What is expected: Would it be possible to copy exactly the lines from the one containing "Door Handing Chart Guide (1050, 1319)" to the end of the entries, including both and nothing else?

== Record extracts

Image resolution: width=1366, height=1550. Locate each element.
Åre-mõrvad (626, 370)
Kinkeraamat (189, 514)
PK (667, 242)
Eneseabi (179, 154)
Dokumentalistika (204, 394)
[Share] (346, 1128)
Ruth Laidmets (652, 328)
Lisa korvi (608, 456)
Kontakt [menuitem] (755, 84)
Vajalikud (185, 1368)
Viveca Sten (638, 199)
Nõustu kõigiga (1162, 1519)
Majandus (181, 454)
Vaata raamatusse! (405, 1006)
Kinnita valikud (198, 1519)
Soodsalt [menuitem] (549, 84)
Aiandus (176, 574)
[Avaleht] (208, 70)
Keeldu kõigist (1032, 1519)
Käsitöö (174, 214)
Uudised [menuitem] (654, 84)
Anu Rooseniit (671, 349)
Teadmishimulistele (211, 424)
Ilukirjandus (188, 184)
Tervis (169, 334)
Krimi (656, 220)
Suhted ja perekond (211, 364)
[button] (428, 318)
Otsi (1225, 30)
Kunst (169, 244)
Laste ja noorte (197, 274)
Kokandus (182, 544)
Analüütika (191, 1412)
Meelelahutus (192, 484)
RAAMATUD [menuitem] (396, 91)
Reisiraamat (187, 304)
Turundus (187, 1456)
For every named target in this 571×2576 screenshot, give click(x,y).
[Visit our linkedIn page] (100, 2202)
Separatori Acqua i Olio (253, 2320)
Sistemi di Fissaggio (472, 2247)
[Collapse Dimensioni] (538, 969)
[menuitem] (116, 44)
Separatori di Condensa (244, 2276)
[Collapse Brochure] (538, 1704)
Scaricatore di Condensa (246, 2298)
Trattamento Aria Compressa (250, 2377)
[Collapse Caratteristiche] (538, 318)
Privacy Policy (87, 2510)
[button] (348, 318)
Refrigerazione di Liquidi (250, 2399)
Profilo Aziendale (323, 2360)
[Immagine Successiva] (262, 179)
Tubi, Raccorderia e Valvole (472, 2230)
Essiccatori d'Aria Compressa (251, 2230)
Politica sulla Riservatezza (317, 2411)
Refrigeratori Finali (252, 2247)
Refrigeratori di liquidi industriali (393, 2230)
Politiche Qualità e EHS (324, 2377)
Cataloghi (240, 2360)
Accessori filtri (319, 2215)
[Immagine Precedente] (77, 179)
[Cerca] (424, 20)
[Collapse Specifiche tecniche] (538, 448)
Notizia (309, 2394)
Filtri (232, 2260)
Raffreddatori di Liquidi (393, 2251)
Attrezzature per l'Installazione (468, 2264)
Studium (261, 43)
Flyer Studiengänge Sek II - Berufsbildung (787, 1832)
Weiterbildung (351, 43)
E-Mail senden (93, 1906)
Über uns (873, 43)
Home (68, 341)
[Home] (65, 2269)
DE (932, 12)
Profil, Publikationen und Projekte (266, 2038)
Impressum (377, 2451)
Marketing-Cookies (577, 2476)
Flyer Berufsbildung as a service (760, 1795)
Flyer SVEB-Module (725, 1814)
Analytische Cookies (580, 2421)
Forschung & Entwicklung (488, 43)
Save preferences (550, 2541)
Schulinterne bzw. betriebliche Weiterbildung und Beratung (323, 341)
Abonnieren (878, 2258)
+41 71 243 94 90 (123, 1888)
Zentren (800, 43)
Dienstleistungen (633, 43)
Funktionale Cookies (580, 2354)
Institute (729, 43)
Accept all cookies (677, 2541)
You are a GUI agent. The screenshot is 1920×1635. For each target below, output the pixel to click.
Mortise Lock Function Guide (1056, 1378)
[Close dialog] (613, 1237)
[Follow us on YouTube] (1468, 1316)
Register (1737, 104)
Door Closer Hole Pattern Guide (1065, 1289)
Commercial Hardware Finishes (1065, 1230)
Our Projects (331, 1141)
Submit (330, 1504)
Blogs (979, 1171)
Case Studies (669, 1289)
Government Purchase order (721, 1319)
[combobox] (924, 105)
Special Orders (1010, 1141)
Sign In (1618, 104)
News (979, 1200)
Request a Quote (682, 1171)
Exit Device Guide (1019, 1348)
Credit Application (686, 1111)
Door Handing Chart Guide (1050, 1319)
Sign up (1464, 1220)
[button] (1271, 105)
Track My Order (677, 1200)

====

Worked solution:
Door Handing Chart Guide (1050, 1319)
Sign up (1464, 1220)
[button] (1271, 105)
Track My Order (677, 1200)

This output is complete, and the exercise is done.